Articulo de opinión de Rafael Allepuz Capdevila, presidente de Justícia y Paz Lleida

 

El precariado social se consolida

El economista británico Guy Standing acuñó el concepto de Precariado para referirse al colectivo, cada vez más numeroso, de trabajadores y trabajadoras con condiciones de trabajo que no garantizan una estabilidad económica, laboral ni profesional. Este término lo podríamos ampliar al ámbito social, en el sentido de que lo podríamos referir a aquellas personas que viven en situación precaria, ya sea por falta de empleo, por las deficientes condiciones de trabajo que tienen o por la insuficiente cobertura de las prestaciones sociales que reciben.

Nuestra sociedad se caracteriza por la crisis en el trabajo y por el deficiente modelo de protección social.

En cuanto al mundo del trabajo remunerado tenemos dos circunstancias importantes. Por un lado, el paro provocado por la destrucción de empleo y por la falta de creación de nuevos puestos de trabajo. Durante la crisis que todavía perdura se han destruido millones de empleos en el conjunto del Estado español. En estos momentos la tasa de paro se encuentra en el 20,90% y en el 17,73% en España y Cataluña respectivamente, valores muy alejados de los anteriores a la crisis (8,57% y 6,50% respectivamente, a finales del 2007). La creación de puestos de trabajo es muy lenta y lo seguirá siendo teniendo en cuenta que, como vaticina el Foro Económico Mundial de Davos, la digitalización reducirá más de 5 millones de empleos hasta el año 2020, ya que por cada dos millones de puestos de trabajo que se creen se destruirán siete. Además, entre las personas paradas un 59,5% lo son de larga duración, es decir, que llevan más de un año buscando un empleo y no lo encuentran, entre los cuales un 52,1% tienen 45 años o más, personas de muy difícil reinserción laboral, con lo que representa tanto a nivel individual como familiar. Por otro lado, en cuanto a las personas ocupadas, y sobre todo las que han encontrado empleo recientemente, las condiciones laborales a las que se enfrentan son pésimas porque no pueden garantizar un presente y un futuro dignos. La disminución de la jornada laboral se pone de manifiesto en las estadísticas con motivo del aumento de las contrataciones a tiempo parcial y la oferta de salarios bajos es una realidad entre la población que se incorpora en el mundo del trabajo remunerado independientemente de su formación y la categoría laboral. Trabajar pocas horas y con bajos salarios no garantiza estabilidad personal ni profesional. La pobreza en el trabajo se encuentra en el 12,6% en el Estado español. Trabajar y ser pobre es una categoría que se consolida en el mundo del trabajo remunerado.

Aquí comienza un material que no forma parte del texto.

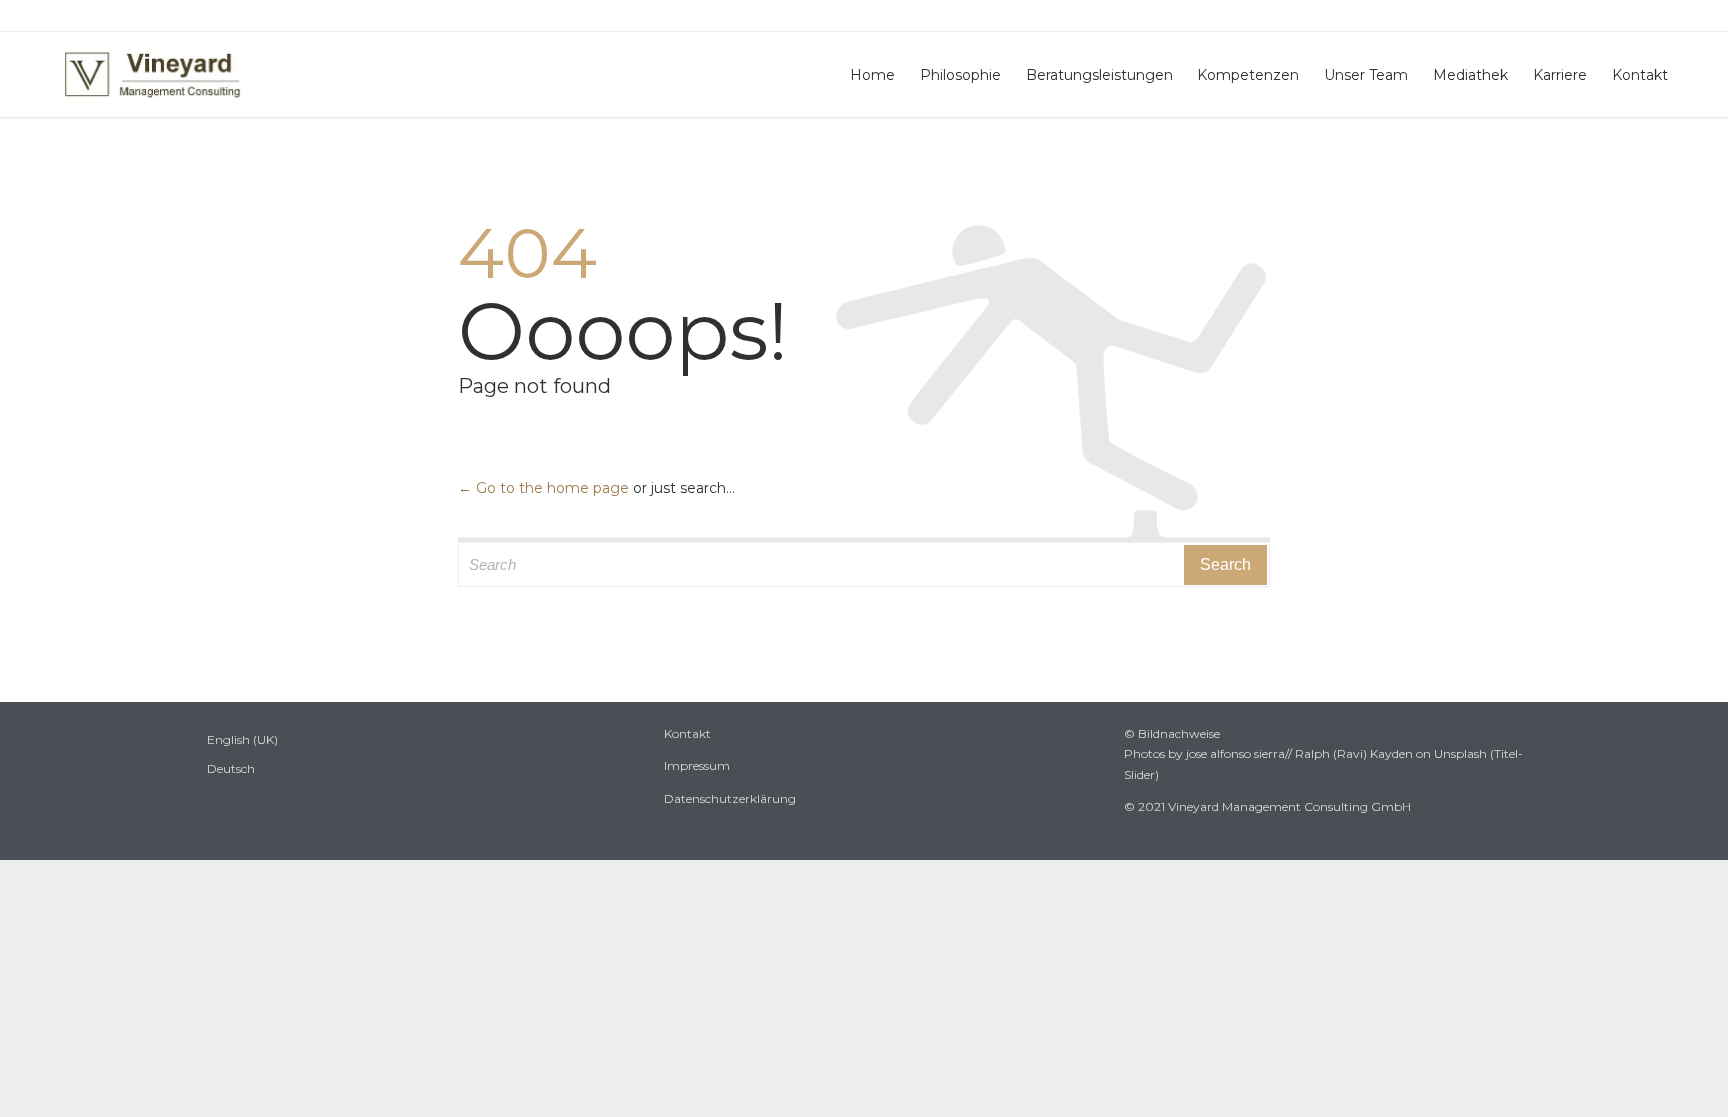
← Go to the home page (543, 488)
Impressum (697, 765)
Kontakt (687, 733)
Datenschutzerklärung (730, 798)
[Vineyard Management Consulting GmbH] (152, 74)
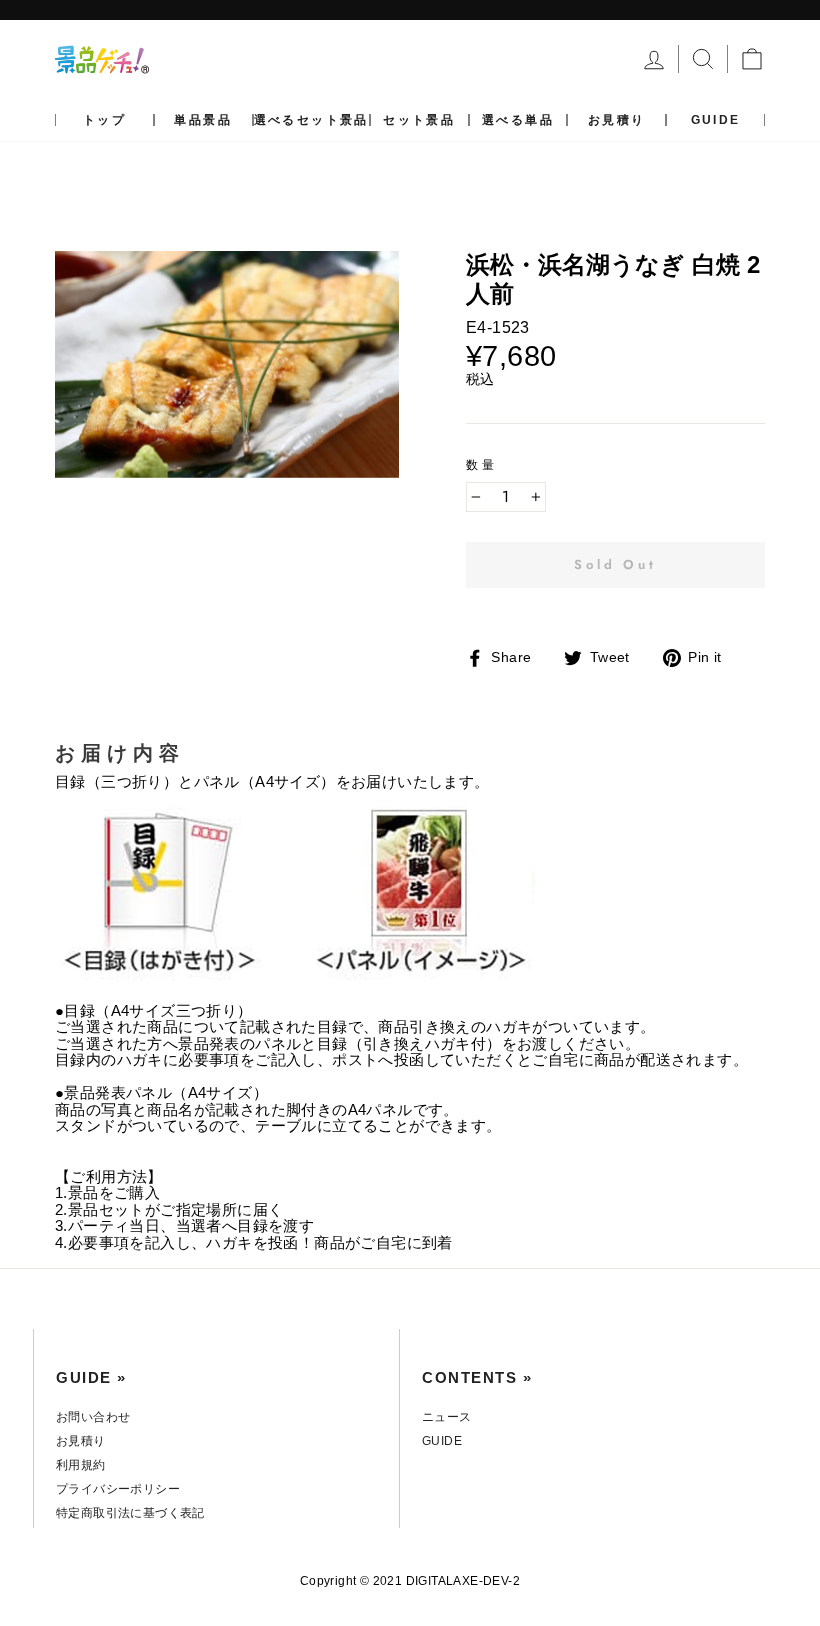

En cuanto al modelo de protección social vemos que la protección por desempleo se encuentra en el 27,8% de las personas paradas, menos de un tercio de los parados reciben esta prestación. Paralelamente, en el Estado español las transferencias sociales reducen la pobreza económica al 22,2%, mientras que en el conjunto de la UE se reduce al 17,2%. Estos resultados no son de extrañar porque, según los últimos datos disponibles, en el Estado español se destina un 25% del PIB a gasto en protección social, mientras que en la UE es del 27,6%. Además, la mayoría de las prestaciones son contributivas, con lo que la falta de experiencia laboral o la experiencia inestable provoca que el derecho a estas prestaciones se vea muy limitado en cuanto a cantidad y duración.

Por todo ello, podemos afirmar que el presente y el futuro para una parte muy importante de la población son muy inseguros y precarios. La vulnerabilidad económica y social se ha extendido a colectivos de población que antes de la crisis parecía que no podrían pasar por la situación que están viviendo actualmente. Las privaciones se han generalizado e intensificado. Es por esto que la precariedad social se ha consolidado, será muy difícil y complicado que estas personas cambien su estatus.

Solo hay una manera para modificar esta situación que es la de reorientar el modelo de protección social, potenciando mucho más las prestaciones contributivas y, en especial, las no contributivas y aumentando el gasto social, y redistribuir mejor las ganancias y oportunidades que puedan generarse a partir de ahora con el potencial crecimiento económico del que se presume que estamos disfrutando. Sin un replanteamiento de los objetivos económicos y sociales la consolidación de este precariado social será una lacra de la que difícilmente nos podremos librar.

El reciente informe de Intermon-Oxfam titulado La economía al servicio del 1% afirma que “los más ricos están absorbiendo el crecimiento de los ingresos y la riqueza mundial a un ritmo alarmante” y que “el poder y los privilegios se están utilizando para manipular el sistema económico y así ampliar la brecha, dejando sin esperanza a centenares de millones de personas pobres”.

Para combatir con éxito la pobreza, es inevitable afrontar la crisis de la desigualdad.